Shortlisted for the 2020 Ralph Waldo Emerson Award
By Allen D. Boyer
Nicholas Buccola has written a marvelous dual biography of two American writers who engaged forcefully during the racial turbulence of the 1960s: a bitter, clear-eyed insurgent and a gifted, willful popinjay, James Baldwin and William F. Buckley.
By 1965, the year on which this book turns, Baldwin had been a charismatic teenage preacher—thrown a mug at a white waitress in a diner, when she announced that “we don’t serve Negroes”—begun reviewing and writing—and worked his way into the pages of Partisan Review and The New Yorker. In the end, Baldwin had understood and forgiven the mass of white citizens who lived day-to-day lives in a segregated society, saving his scorn for intellectuals who understood and yet failed to denounce Jim Crow.
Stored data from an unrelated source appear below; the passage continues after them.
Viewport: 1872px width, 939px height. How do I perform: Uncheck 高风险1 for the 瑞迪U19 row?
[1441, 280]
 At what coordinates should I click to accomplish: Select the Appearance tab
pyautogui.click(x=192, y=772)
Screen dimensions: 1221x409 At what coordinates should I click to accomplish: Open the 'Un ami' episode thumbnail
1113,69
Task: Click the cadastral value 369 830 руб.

In the same years, while Baldwin was writing the essays that became Notes of a Native Son (1955) and The Fire Next Time (1963), Buckley kept a measured distance from racial issues—just within sniping range. He authored a book that faulted Yale for lacking godliness, co-authored a book that faulted the American establishment for mistreating Senator Joseph McCarthy, and ended by founding a magazine, National Review, meant to “stand athwart history, yelling Stop.” At every juncture, Buccola argues, Buckley put himself among the public intellectuals whom Baldwin scorned.
In a 1957 National Review editorial, “Why the South Must Prevail,” Buckley favored a slow enlargement of black people’s civil rights, managed from above by judicious, prosperous white men. “The central question” in the South, he thought, was whether the Southern white community was “entitled to take such measures as are necessary to prevail, politically and culturally, in areas where it does not dominate numerically.” Eight years later, in a column titled “How to Help the Negro,” he insisted on another distinction. As Buccola sums up, Buckley maintained that “there are disreputable ‘primitives’ whose support for segregation is rooted in racial animus, and there are respectable conservatives who are ‘opposed to coercive integration’ as a matter of principle.’”
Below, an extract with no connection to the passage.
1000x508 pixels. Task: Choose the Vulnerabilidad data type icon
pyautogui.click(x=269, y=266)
The centerpiece of the book is the Cambridge Union Debate, on February 18, 1965, where Baldwin and Buckley faced off before a crowd of English collegians. The motion debated was whether “the American dream is at the expense of the American Negro.” Baldwin spoke first, and pithily.
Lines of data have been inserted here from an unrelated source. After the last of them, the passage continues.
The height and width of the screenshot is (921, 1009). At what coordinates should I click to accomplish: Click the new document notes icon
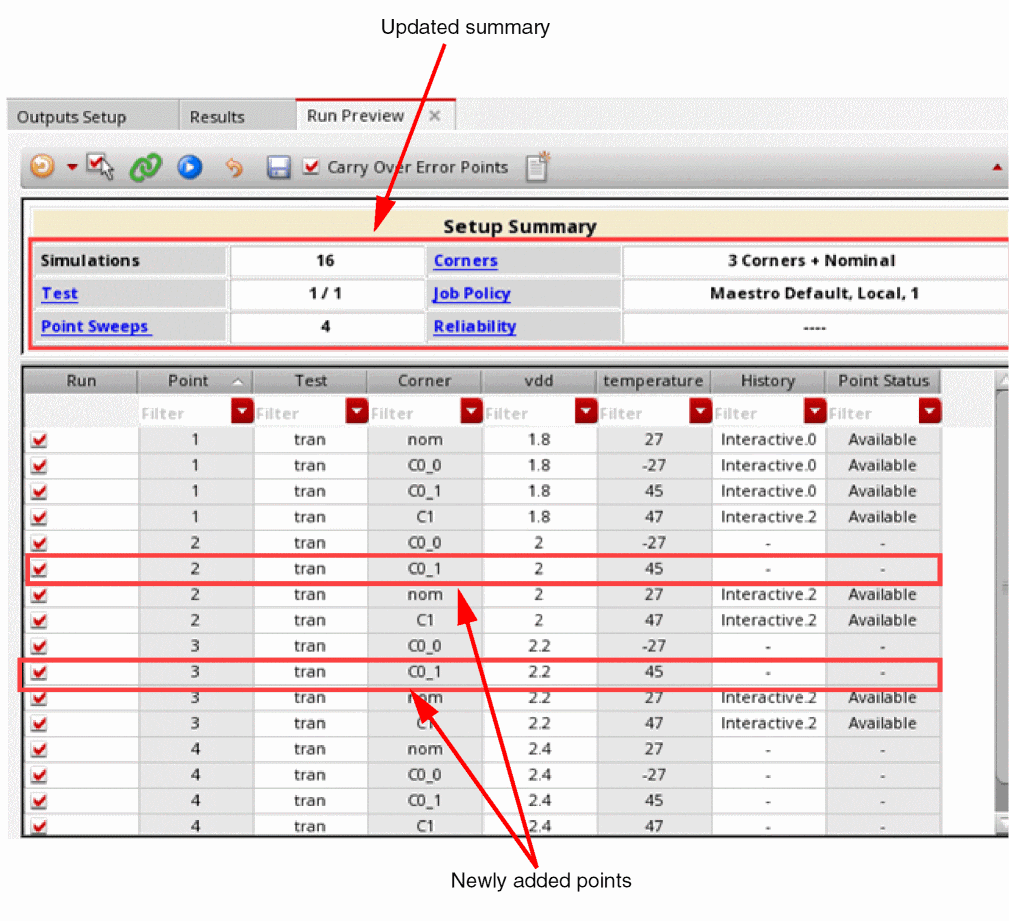[x=538, y=167]
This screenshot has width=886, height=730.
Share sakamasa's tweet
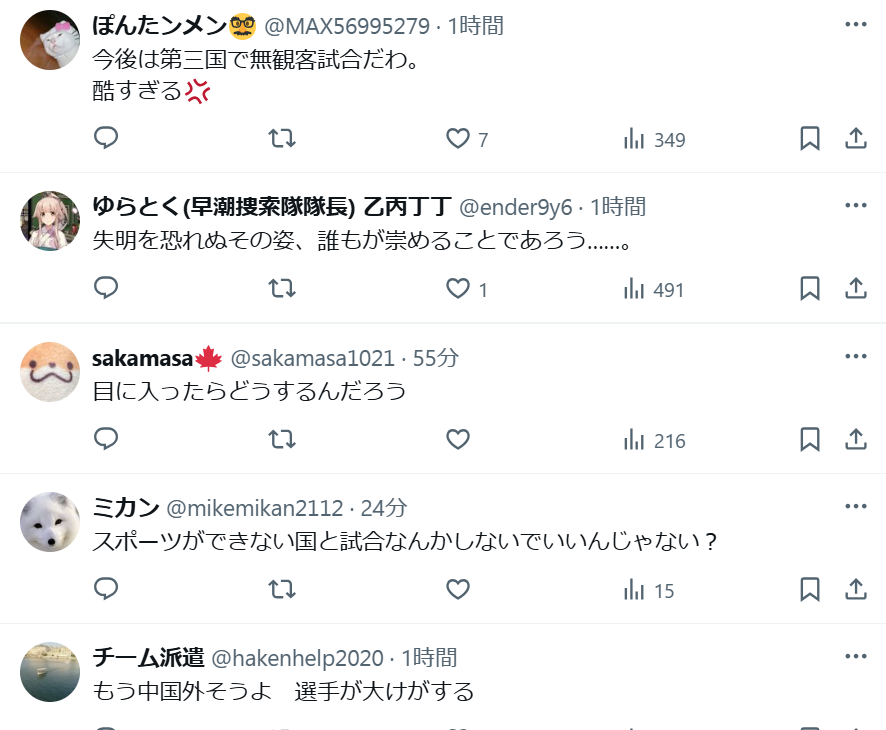point(855,439)
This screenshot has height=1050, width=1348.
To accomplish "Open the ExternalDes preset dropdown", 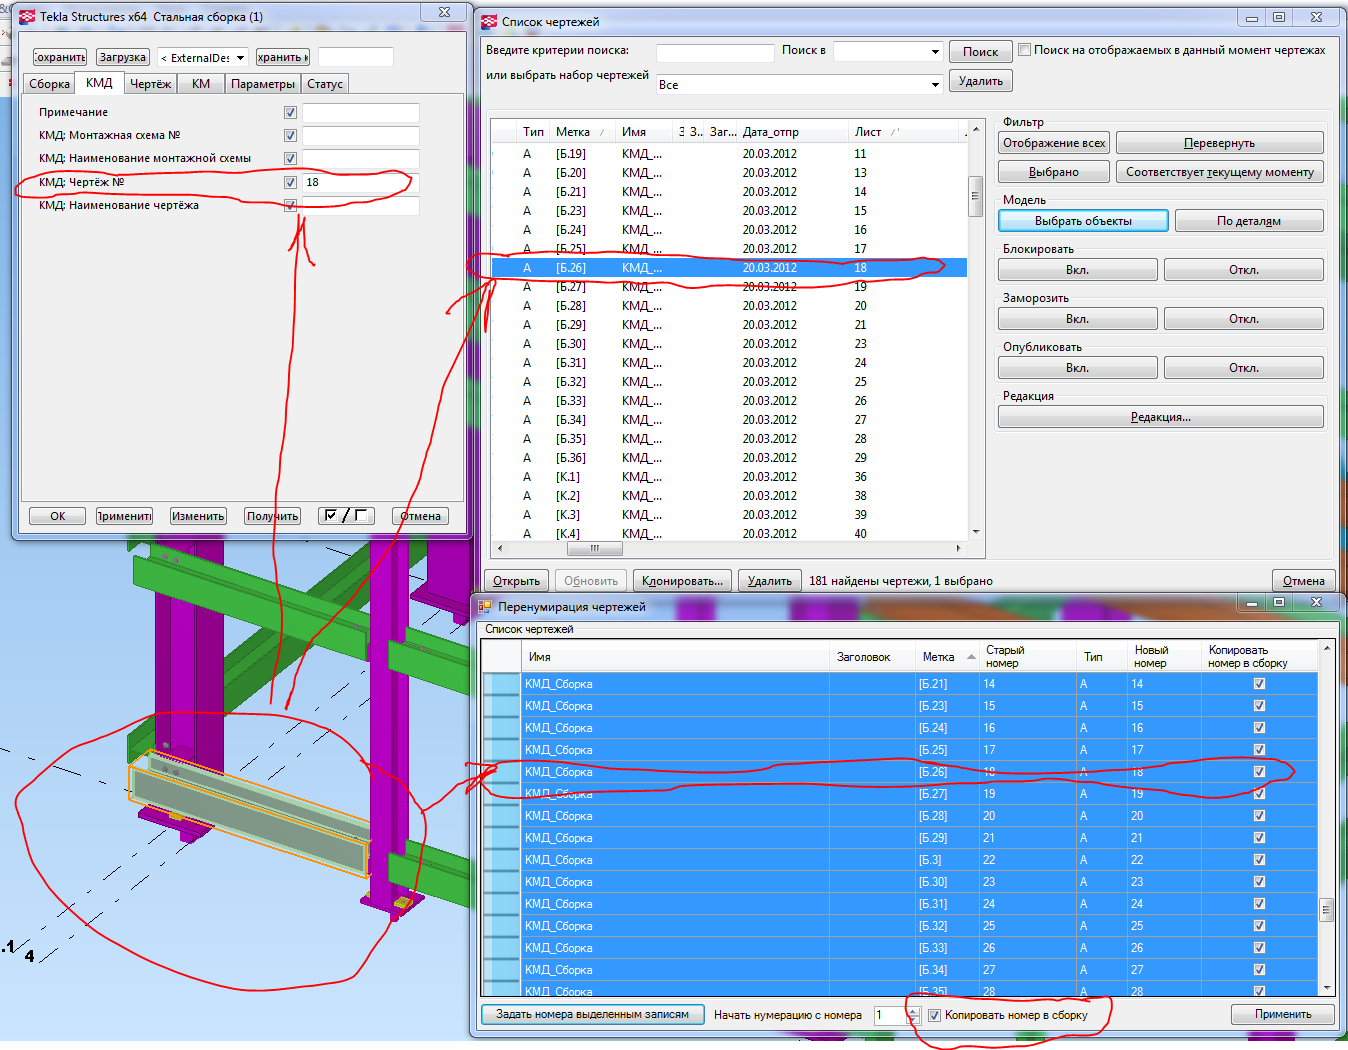I will click(240, 58).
“It comes as a great shock to discover the country which is your birthplace, and to which you owe your life and your identity, has not in its whole system of reality evolved any place for you.”
“If those [were] white people being murdered in work farms, being carried off to jail, if those [were] white children running up and down the streets, the government would find some way of doing something about it.”
“I am not a ward of America, I am not an object of missionary charity, I am one of the people who built the country. Until this moment there is scarcely any hope for the American dream because the people who are denied participation it, by their very presence will wreck it. And if that happens, it’s a very grave moment for the West.”
The audience gave Baldwin a standing ovation. Buckley waited it out, and then began. He opened by claiming that Baldwin, in The Fire Next Time, had “threatened America with the necessity for us to jettison our entire civilization.” He ended with the same point, having used the phrases “unctuous servitude,” “luridities of oppression,” “endogamous instinct,” and “immanentize our own misgivings.”
Of the Union members voting, 544 agreed with Baldwin that the American dream came at the expense of the American Negro. Buckley won only 164 votes; but he was unfazed. Two months later—just after “Bloody Sunday” in Selma, when Alabama state troopers and deputies charged black protest marchers at the Edmund Pettus Bridge—Buckley spoke to six thousand New York City policemen at a Holy Name Society breakfast. With appalling irony, he praised the “restraint” shown by the Alabama lawmen. Before they charged with clubs and police dogs, he observed, they had waited in orderly ranks, “until the human cordite was touched—who threw the lighted match?”
Buckley’s self-confidence proved irredeemable. Not until 2004, and only obliquely, would he regret having served as an apologist for segregation. (“I once believed we could evolve our way up from Jim Crow,” he told a journalist. “I was wrong; federal intervention was necessary.”)
If Baldwin’s truths made his audience uncomfortable, this book suggests, was this not because those truths were so hard-won—because he himself was uncomfortable with them? And if Buckley spoke of racism in latinate terms and circumlocutions, was this because he hoped to mask the fact that he was serving the cause of segregation? He hardly distanced himself from the problem, and he clearly distanced himself from any solution.
Buckley’s genteel phrases rarely yield heat or light. Baldwin’s writing still generates both. It is with Baldwin that Buccola’s sympathies lie, and whose case is supported by the volume of material that this book marshals.
Allen D. Boyer (ΦBK, Vanderbilt University) is a writer and reviewer living in New York City. Vanderbilt University is home to the Alpha of Tennessee chapter of Phi Beta Kappa.